#' Pretty biplots for time series data
#'
#' This function carries out ordination analysis and plots the ordination scores in two dimensions.
#' The input file is a data frame with a series of regular time steps and data values at those time steps.
#'
#' @param dataset A \link{data.frame} in which the first column is numerical values representing time steps
#' and subsequent columns are data values at those time steps.

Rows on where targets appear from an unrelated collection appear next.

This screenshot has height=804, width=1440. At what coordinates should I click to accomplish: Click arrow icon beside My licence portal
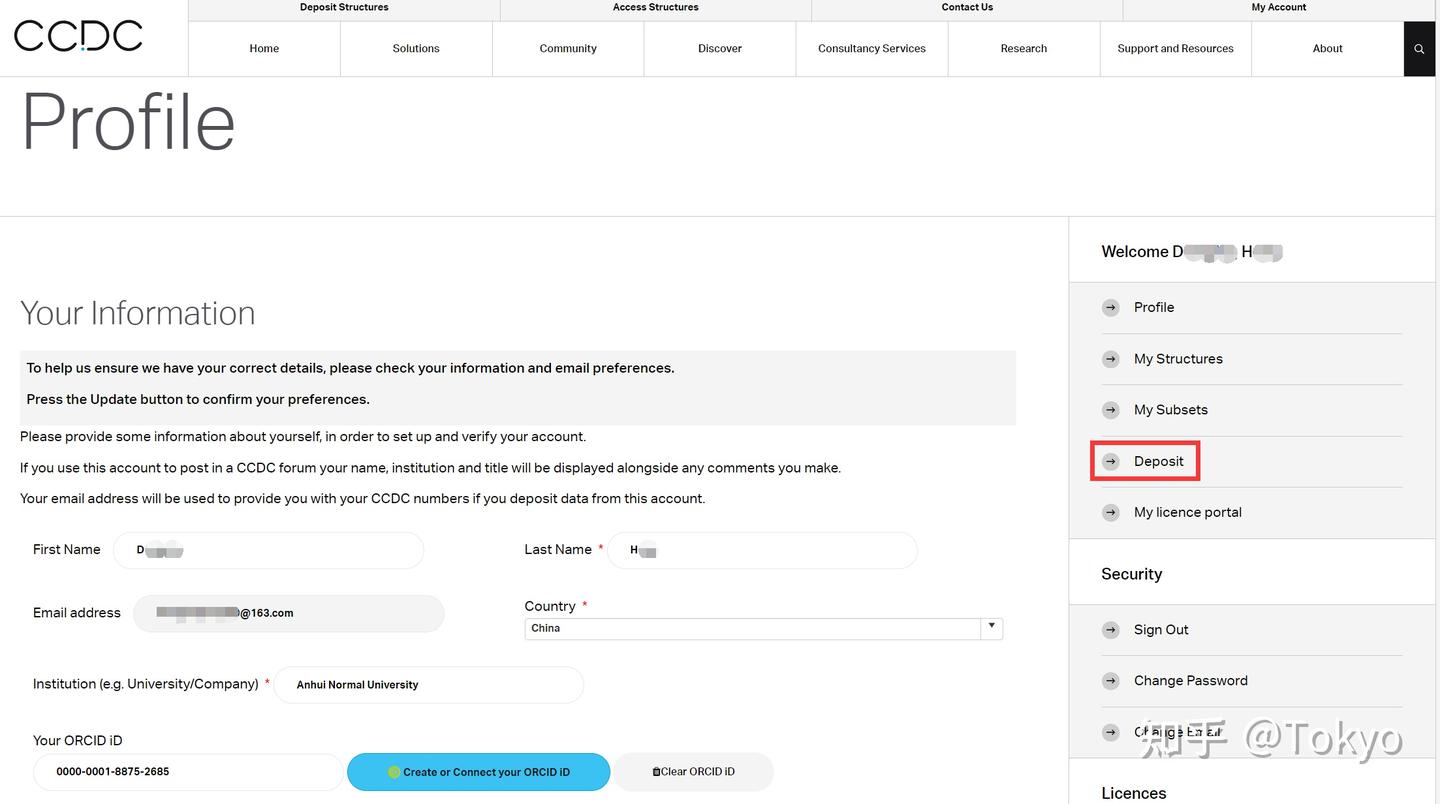coord(1111,513)
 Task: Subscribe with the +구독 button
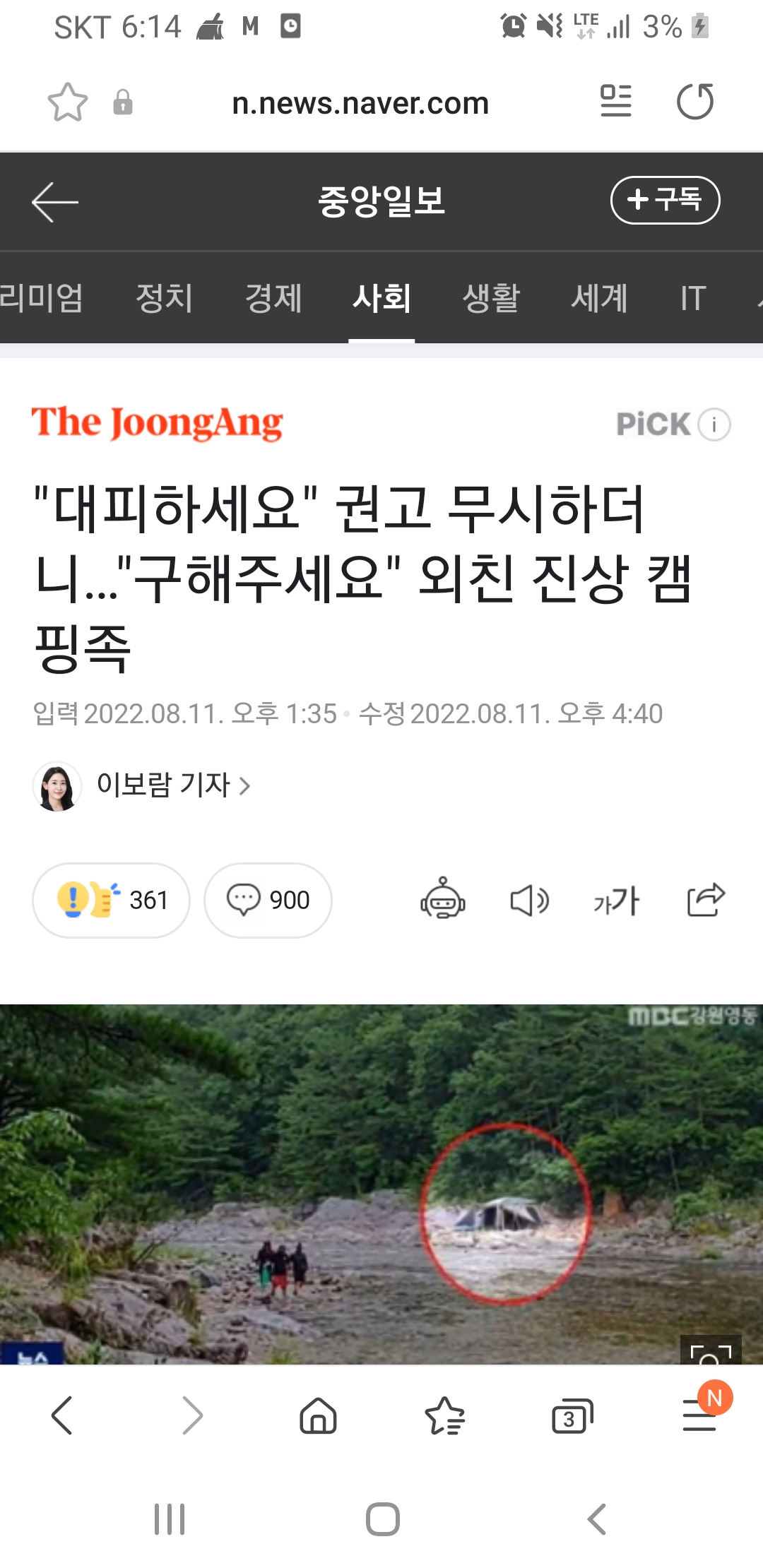665,200
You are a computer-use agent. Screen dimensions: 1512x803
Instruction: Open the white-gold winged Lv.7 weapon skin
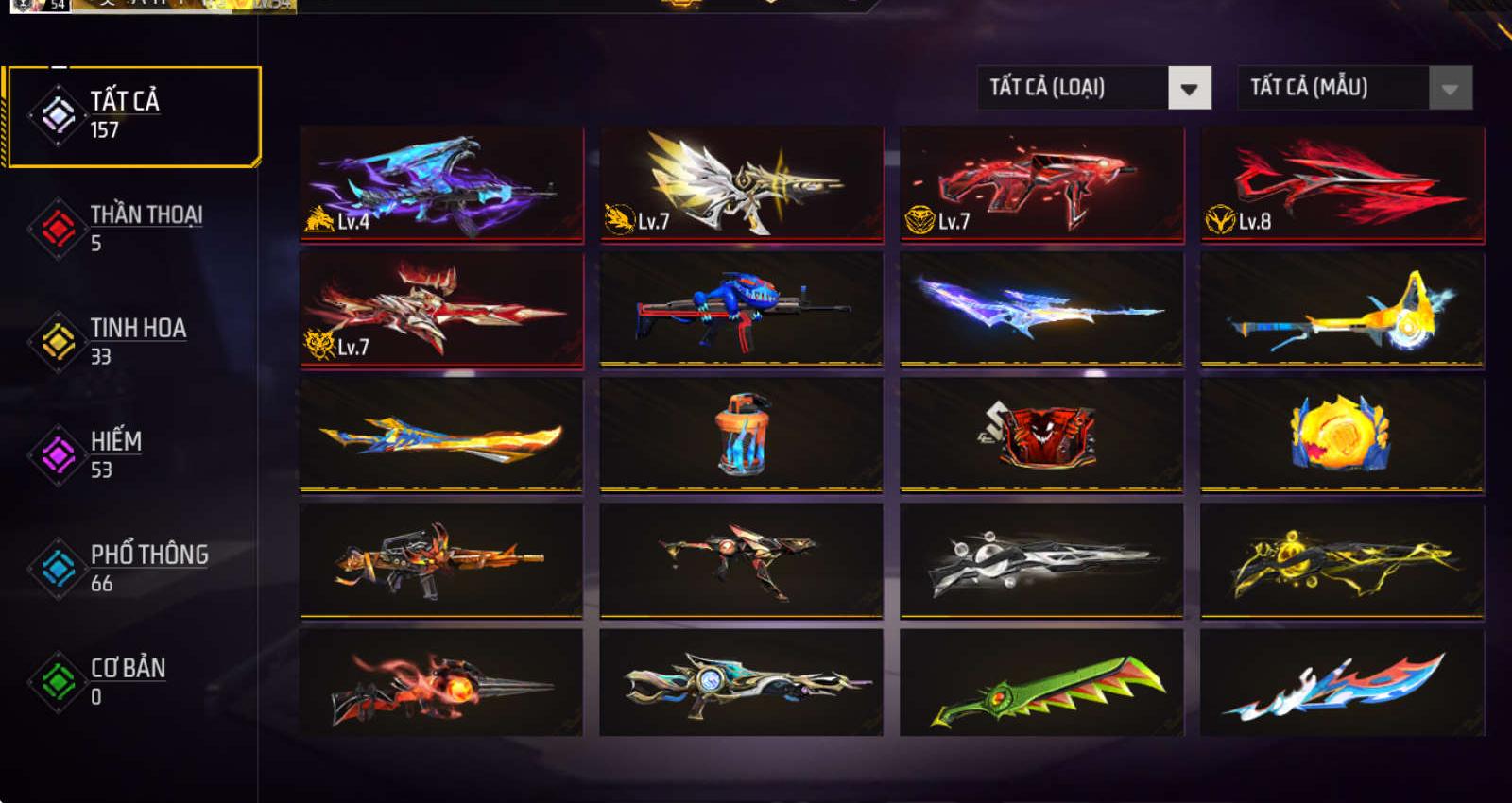[x=742, y=184]
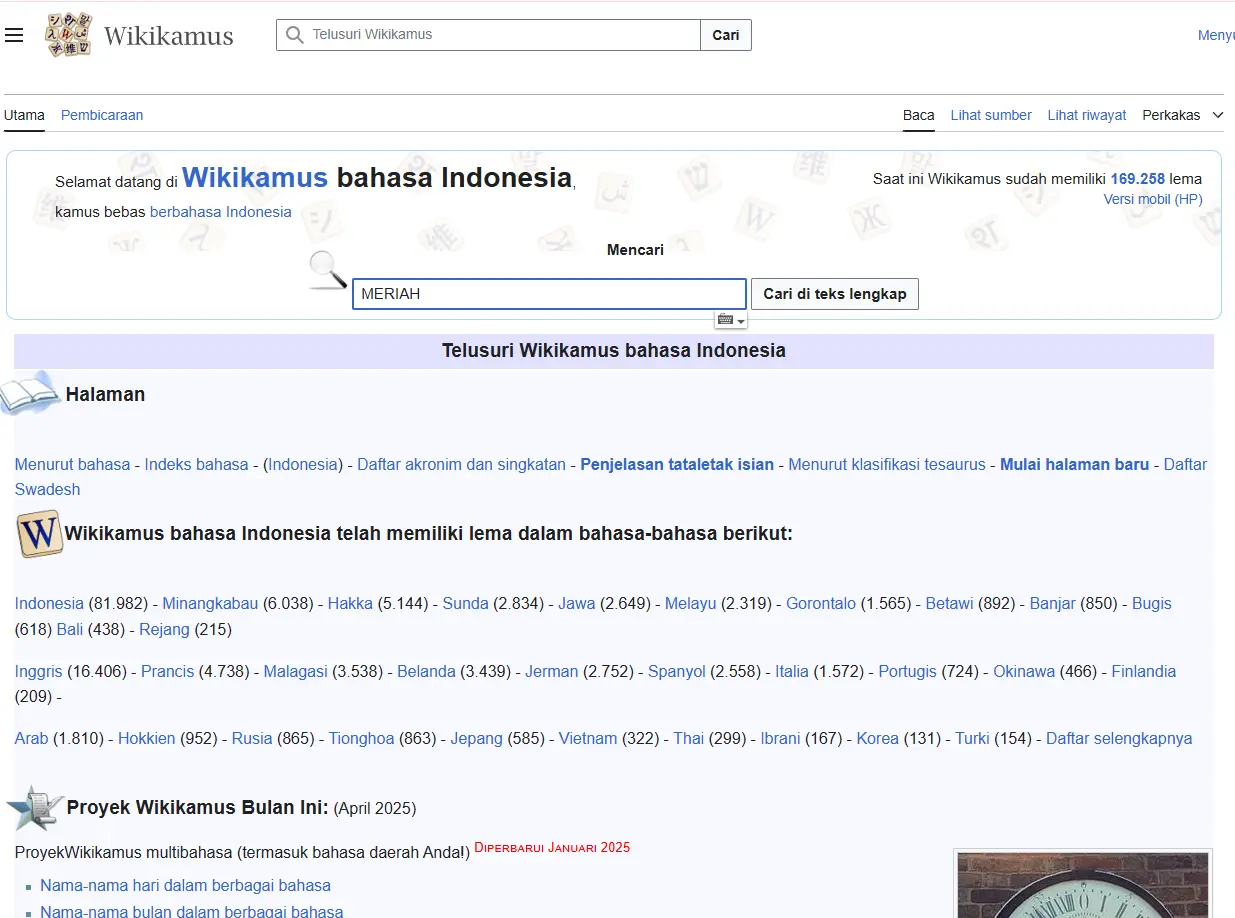Switch to the Pembicaraan tab

pos(102,115)
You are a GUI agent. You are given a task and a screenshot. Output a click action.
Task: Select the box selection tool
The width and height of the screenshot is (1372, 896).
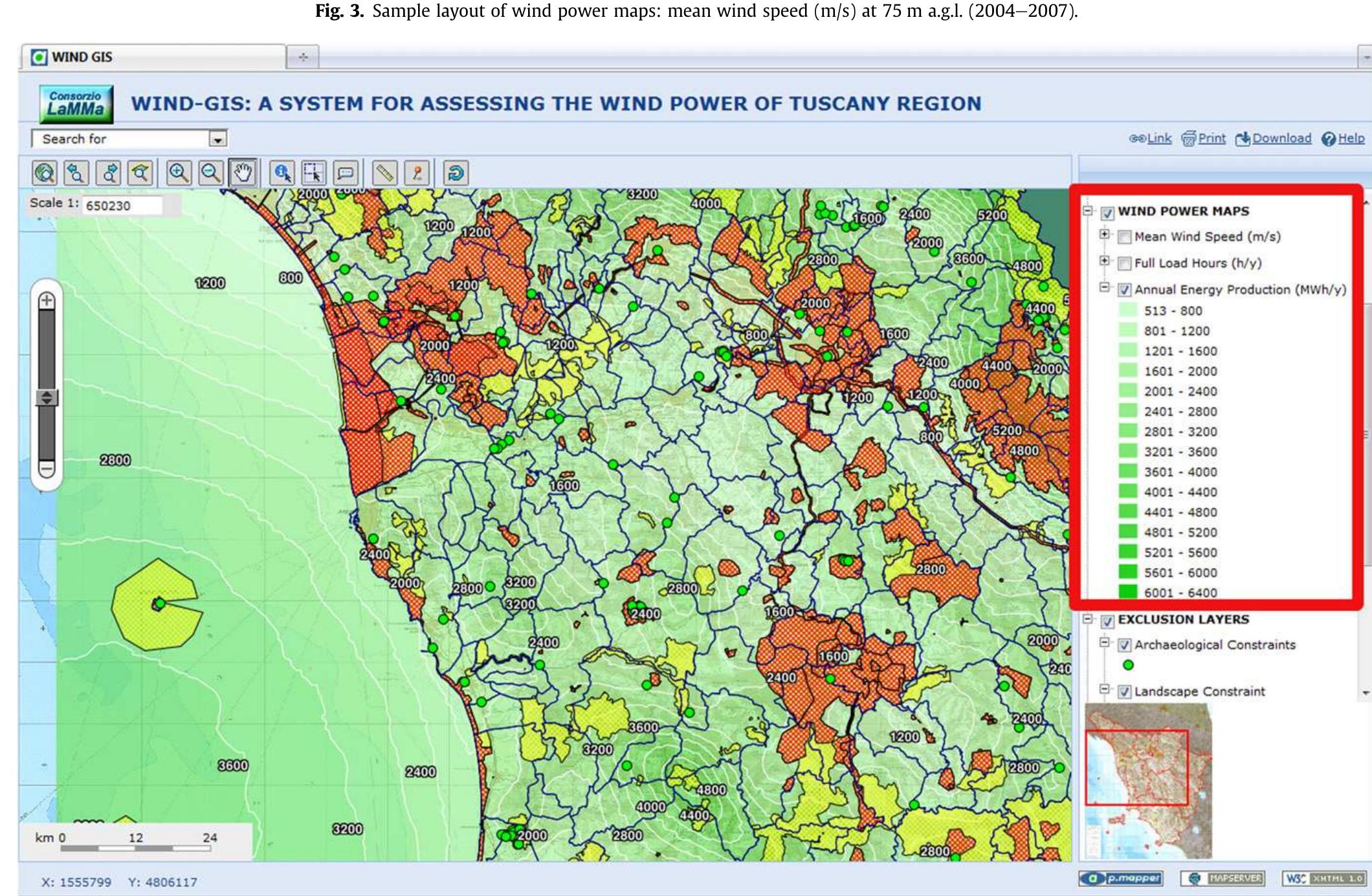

#' @param columns an integer or vector defining the column numbers of data to be included. Defaults to the entire data set.
#' @param mintime a value representing the earliest time step to be included in the analysis. Defaults to first time step in data set.
#' @param maxtime a value representing the last time step to be included in the analysis. Defaults to last time step in data set.
#' @param noNAs a value between 0 and 1 representing the proportion of allowable NAs for any given time series.
#' NA values are imputed with the mean across the time series for the ordination. Time series exceeding the proportion of NAs
#' specified are removed from the analysis.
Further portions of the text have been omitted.